The complexity of the SSL configuration, which still left several problems unsolved, made us decide not to go to production with this staging multi-node deployment.  We are still sharing it because we believe we are so very close, and we are hoping that more community feedback could fill in the necessary gaps.  It was indeed a lot of work we went through only for the REST API to work.  This effort reflects how promising the technology is to us.  We are hopeful that there may be an easier way to do it, at least in the near future.

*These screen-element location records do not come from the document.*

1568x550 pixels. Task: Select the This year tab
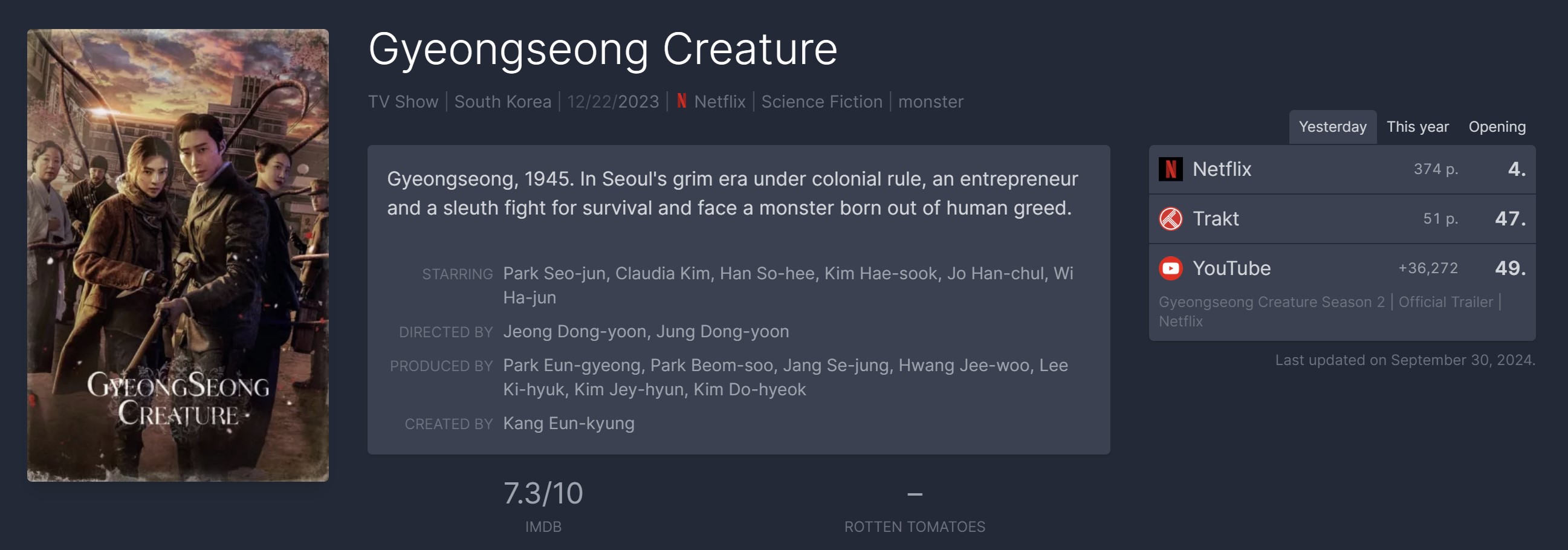click(1417, 126)
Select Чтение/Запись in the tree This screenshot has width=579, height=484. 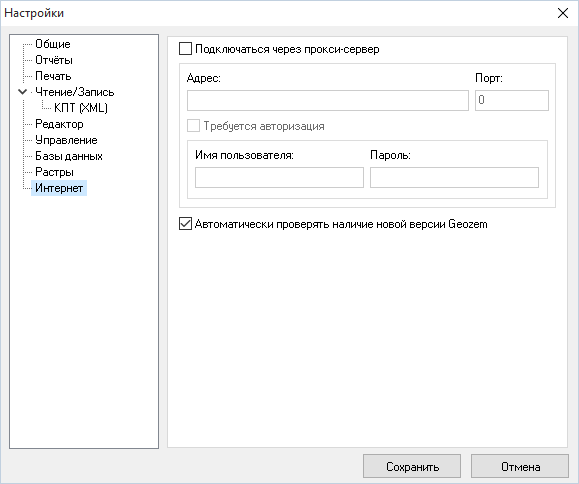click(75, 92)
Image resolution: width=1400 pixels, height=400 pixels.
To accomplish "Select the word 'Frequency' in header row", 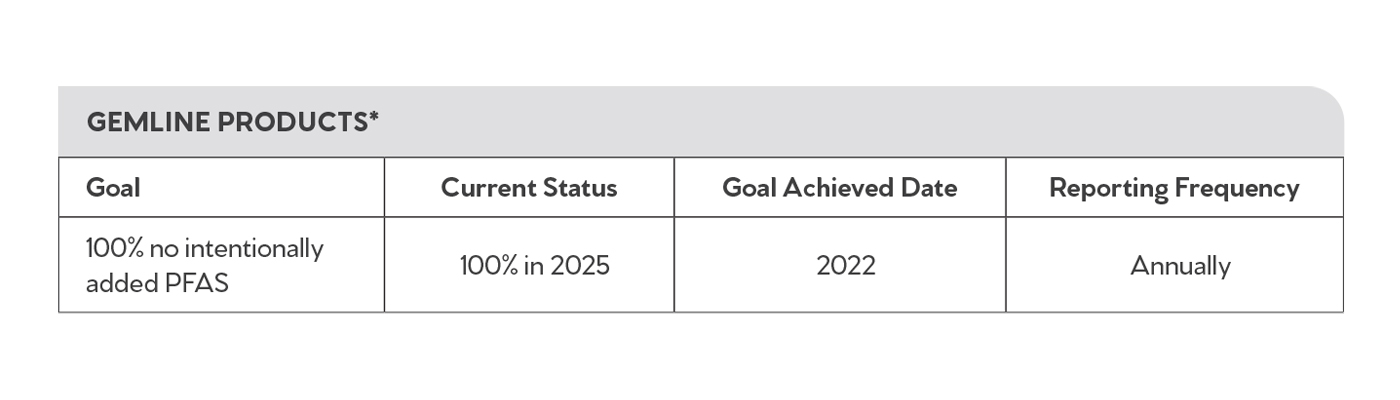I will 1235,188.
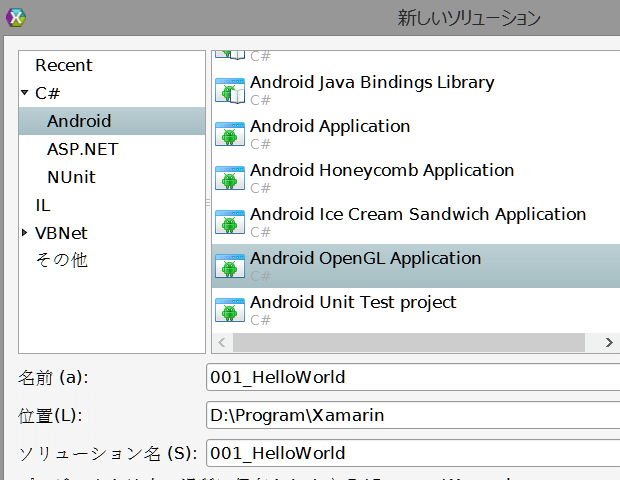Viewport: 620px width, 480px height.
Task: Click the Android Ice Cream Sandwich icon
Action: click(x=230, y=222)
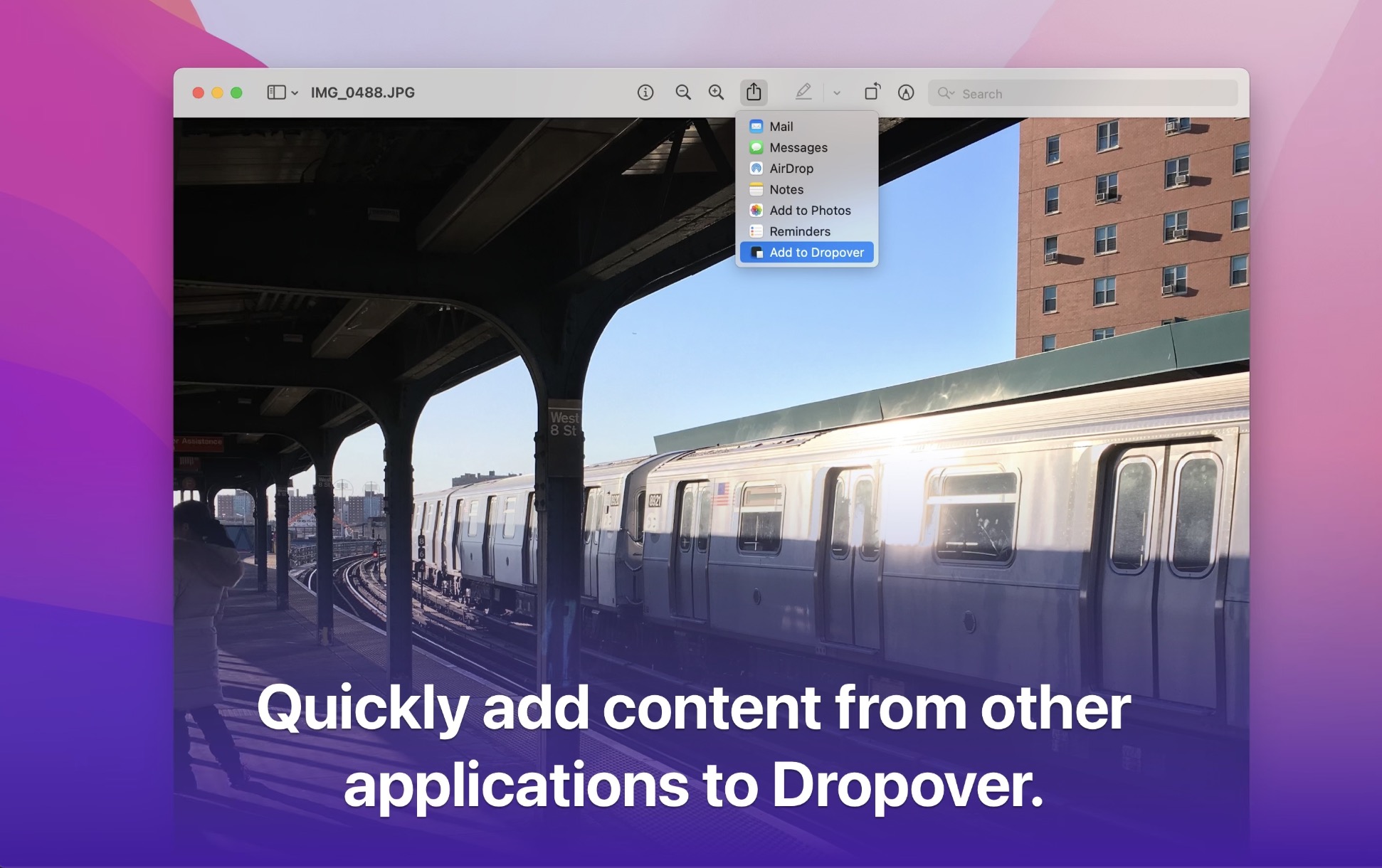Screen dimensions: 1382x868
Task: Click Add to Photos menu entry
Action: click(x=809, y=211)
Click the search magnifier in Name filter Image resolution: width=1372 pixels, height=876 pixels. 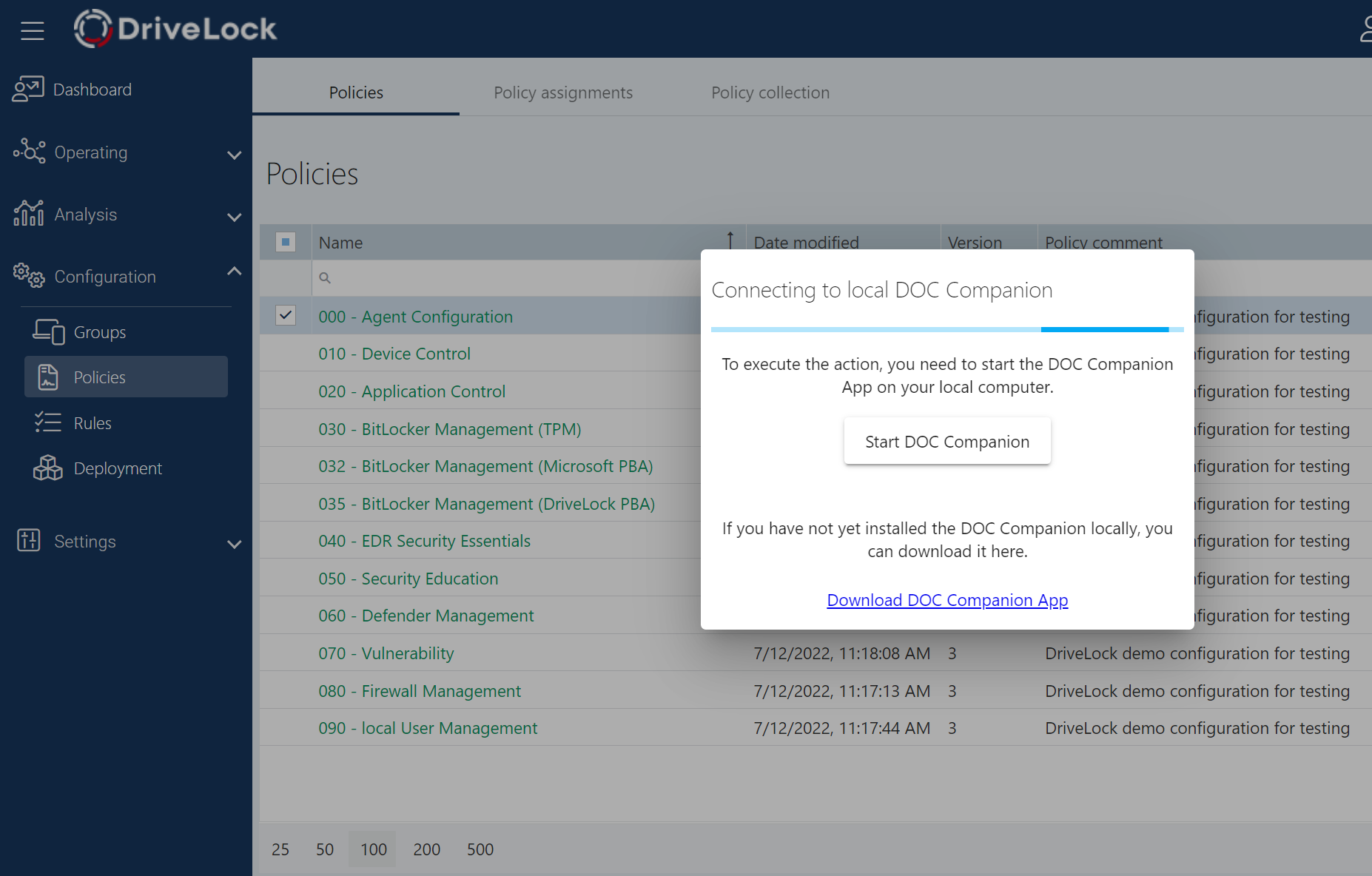[x=325, y=278]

Kafka Connect has massive potential to aid us on our data pipeline journey, especially if containerized and with the benefits of a clustered deployment.  It is my hope that this post at the very least can be a point of reference in making clustered Kafka Connect deployments easier in the future.

The journey is never over.  At Enova, we are encouraged to embark on exciting journeys like this when it aligns with our goals.  May you be wise also in your data pipeline journey.